Cluster Computing and the Grid, IEEE International Symposium on (2007)
Rio De Janeiro, Brazil
May 14, 2007 to May 17, 2007
Michael Klemm , University of Erlangen-Nuremberg
Matthias Bezold , University of Erlangen-Nuremberg
Stefan Gabriel , University of Erlangen-Nuremberg
Ronald Veldema , University of Erlangen-Nuremberg
Michael Philippsen , University of Erlangen-Nuremberg
Typical computational grid users target only a single cluster and have to estimate the runtime of their jobs.
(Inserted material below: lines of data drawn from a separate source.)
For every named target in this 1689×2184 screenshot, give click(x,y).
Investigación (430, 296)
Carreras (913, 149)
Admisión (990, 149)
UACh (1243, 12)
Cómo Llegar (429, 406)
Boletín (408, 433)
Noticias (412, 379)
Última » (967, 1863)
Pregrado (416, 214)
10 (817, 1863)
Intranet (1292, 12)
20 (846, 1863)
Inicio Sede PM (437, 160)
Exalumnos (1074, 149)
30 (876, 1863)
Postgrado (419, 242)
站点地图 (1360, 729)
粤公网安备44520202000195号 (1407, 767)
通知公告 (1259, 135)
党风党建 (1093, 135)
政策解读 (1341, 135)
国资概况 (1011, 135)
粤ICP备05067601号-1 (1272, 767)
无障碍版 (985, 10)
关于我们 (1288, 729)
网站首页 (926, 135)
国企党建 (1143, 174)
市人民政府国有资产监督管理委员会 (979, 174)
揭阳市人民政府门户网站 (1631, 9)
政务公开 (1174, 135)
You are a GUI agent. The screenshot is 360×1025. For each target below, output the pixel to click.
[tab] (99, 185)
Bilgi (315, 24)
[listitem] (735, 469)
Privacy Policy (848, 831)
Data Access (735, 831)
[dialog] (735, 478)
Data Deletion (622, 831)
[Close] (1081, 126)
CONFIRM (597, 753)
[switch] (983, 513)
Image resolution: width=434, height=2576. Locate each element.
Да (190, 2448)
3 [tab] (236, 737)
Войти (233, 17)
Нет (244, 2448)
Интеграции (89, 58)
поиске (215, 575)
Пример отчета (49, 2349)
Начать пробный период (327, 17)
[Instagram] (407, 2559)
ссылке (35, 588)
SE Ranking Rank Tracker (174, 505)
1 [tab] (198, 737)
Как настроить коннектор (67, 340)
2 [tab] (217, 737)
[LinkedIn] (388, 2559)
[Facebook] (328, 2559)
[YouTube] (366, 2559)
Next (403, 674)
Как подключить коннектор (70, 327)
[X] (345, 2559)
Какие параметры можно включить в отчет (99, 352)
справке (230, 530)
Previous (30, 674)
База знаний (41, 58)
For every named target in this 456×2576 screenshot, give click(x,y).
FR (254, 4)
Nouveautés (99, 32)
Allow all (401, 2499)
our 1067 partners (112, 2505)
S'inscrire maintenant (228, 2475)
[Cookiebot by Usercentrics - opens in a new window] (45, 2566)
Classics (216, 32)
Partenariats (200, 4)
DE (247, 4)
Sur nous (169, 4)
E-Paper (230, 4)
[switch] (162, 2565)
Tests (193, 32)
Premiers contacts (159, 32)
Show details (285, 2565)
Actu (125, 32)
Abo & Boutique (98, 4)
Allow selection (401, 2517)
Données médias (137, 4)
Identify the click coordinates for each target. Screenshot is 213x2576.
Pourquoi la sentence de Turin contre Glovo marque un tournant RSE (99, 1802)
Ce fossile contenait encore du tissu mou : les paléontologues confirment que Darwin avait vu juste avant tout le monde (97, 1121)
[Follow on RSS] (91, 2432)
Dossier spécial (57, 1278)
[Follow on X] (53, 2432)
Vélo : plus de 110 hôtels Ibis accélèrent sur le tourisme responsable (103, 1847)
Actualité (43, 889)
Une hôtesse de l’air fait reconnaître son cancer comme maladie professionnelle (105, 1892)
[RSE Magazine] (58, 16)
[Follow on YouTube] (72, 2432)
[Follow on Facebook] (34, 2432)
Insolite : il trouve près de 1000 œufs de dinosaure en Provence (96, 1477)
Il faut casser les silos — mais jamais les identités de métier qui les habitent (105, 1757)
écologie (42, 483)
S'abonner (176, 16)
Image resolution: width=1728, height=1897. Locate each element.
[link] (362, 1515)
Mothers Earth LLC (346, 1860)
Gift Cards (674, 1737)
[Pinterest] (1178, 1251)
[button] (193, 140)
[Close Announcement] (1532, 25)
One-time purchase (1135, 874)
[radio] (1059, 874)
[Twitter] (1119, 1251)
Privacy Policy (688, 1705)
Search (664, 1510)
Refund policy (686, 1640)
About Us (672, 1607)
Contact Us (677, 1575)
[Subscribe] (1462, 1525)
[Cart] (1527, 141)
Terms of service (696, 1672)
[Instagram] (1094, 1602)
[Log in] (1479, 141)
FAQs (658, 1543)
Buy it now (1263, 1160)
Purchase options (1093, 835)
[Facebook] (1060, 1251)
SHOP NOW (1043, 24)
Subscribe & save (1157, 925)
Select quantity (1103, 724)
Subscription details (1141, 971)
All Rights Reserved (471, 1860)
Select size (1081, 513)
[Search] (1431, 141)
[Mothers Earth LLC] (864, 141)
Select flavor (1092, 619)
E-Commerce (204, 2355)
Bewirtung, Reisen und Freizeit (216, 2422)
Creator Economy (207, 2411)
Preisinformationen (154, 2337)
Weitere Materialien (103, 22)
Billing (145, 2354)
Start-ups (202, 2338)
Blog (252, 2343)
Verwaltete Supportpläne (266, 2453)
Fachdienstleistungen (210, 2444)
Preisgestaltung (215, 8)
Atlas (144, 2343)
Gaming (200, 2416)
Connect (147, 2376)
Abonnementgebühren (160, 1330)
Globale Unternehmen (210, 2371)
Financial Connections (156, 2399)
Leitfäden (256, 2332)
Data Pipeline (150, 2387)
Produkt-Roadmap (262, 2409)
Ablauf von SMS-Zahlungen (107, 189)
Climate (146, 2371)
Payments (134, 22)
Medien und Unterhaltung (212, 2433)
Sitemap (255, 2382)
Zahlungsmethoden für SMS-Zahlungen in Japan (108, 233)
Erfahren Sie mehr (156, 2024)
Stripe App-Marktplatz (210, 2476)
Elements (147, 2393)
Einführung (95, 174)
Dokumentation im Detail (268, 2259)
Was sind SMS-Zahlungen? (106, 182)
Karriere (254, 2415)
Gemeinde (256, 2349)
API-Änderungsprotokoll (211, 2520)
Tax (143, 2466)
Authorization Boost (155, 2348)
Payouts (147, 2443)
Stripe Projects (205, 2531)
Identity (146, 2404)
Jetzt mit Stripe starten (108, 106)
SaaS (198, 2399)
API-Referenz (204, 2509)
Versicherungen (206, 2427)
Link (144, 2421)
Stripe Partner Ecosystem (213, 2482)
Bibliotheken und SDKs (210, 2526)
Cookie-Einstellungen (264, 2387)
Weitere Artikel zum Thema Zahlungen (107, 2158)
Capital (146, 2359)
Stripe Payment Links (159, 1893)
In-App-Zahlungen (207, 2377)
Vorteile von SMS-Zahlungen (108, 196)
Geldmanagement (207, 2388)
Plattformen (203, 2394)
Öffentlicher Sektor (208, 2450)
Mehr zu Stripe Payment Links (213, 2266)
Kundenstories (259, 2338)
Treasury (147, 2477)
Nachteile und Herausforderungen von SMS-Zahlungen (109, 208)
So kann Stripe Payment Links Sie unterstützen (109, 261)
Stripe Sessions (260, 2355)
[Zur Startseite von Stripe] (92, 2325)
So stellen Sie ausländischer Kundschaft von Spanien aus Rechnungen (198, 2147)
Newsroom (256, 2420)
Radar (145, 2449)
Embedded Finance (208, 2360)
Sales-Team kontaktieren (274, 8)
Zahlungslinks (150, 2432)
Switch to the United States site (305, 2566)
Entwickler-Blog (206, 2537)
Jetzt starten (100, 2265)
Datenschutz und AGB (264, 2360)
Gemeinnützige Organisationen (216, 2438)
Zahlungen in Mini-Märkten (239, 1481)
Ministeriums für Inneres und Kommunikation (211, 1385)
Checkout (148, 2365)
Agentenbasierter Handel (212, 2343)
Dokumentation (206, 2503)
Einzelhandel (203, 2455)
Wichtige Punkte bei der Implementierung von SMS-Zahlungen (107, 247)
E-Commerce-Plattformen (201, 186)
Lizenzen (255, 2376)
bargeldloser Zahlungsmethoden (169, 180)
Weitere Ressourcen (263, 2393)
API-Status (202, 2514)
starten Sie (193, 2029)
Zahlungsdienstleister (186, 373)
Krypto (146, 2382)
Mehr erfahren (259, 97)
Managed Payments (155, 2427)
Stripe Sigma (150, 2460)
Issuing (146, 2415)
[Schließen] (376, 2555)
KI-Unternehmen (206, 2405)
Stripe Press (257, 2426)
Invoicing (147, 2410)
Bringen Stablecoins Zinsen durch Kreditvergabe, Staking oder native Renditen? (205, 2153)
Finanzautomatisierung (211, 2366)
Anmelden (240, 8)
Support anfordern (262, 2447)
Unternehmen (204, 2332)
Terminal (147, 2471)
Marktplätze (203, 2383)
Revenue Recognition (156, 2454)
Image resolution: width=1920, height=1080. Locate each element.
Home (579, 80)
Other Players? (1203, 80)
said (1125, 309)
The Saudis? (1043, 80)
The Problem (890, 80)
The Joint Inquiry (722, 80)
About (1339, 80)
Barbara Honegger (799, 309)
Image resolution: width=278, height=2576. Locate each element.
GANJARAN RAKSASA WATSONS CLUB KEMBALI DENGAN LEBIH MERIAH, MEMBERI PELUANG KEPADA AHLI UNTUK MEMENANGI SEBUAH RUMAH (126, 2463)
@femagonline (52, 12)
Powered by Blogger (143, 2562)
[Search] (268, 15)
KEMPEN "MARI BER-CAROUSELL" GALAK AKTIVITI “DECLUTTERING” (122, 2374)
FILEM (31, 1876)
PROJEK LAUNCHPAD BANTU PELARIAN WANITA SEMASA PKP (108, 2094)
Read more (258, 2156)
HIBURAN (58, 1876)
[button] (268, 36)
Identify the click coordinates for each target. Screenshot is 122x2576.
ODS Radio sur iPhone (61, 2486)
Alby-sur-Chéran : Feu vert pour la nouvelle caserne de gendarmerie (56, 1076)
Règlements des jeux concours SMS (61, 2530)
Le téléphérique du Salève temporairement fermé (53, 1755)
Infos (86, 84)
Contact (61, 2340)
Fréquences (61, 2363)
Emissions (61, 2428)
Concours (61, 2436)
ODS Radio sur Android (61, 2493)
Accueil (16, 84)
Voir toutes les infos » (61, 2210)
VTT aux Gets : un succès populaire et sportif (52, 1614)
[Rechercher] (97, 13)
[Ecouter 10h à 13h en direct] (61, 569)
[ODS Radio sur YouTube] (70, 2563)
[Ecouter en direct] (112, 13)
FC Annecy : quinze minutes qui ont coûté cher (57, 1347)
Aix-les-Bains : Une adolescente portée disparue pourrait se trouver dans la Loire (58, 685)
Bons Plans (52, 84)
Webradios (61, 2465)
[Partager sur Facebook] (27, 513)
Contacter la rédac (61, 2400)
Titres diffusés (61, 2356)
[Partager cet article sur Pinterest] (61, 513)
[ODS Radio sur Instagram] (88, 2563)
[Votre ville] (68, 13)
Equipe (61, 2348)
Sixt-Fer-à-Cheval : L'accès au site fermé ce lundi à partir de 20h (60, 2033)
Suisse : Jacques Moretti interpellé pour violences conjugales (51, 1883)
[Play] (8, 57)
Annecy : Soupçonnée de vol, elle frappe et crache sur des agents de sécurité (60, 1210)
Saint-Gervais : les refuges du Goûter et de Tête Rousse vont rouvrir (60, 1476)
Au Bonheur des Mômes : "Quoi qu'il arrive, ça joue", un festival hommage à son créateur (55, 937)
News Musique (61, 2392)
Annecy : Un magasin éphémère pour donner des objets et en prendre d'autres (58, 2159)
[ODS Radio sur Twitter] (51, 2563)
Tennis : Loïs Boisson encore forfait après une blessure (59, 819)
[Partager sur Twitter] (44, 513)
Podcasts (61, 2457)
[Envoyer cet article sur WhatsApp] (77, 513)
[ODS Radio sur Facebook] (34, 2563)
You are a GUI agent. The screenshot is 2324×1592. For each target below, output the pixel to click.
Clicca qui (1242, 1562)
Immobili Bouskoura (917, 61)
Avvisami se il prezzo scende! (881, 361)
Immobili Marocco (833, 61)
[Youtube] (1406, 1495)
Job schedulers prefer short-running jobs to maintain a high system utilization. If the user underestimates the runtime, premature termination causes computation loss; overestimation is penalized by long queue times. As a solution, we present an automatic reparallelization and migration of OpenMP applications. A reparallelization is dynamically computed for an OpenMP work distribution when the number of CPUs changes. The application can be migrated between clusters when an allocated time slice is exceeded. Migration is based on a coordinated, heterogeneous checkpointing algorithm. Both reparallelization and migration enable the user to freely use computing time at more than a single point of the grid. Our demo applications successfully adapt to the changed CPU setting and smoothly migrate between, for example, clusters in Erlangen, Germany, and Amsterdam, the Netherlands, that use different processors. Benchmarks show that reparallelization and migration impose average overheads of about 4% and 2%.
M. Bezold, S. Gabriel, R. Veldema, M. Klemm and M. Philippsen, "Reparallelization and Migration of OpenMP Programs," Cluster Computing and the Grid, IEEE International Symposium on(CCGRID), Rio De Janeiro, Brazil, 2007, pp. 529-540.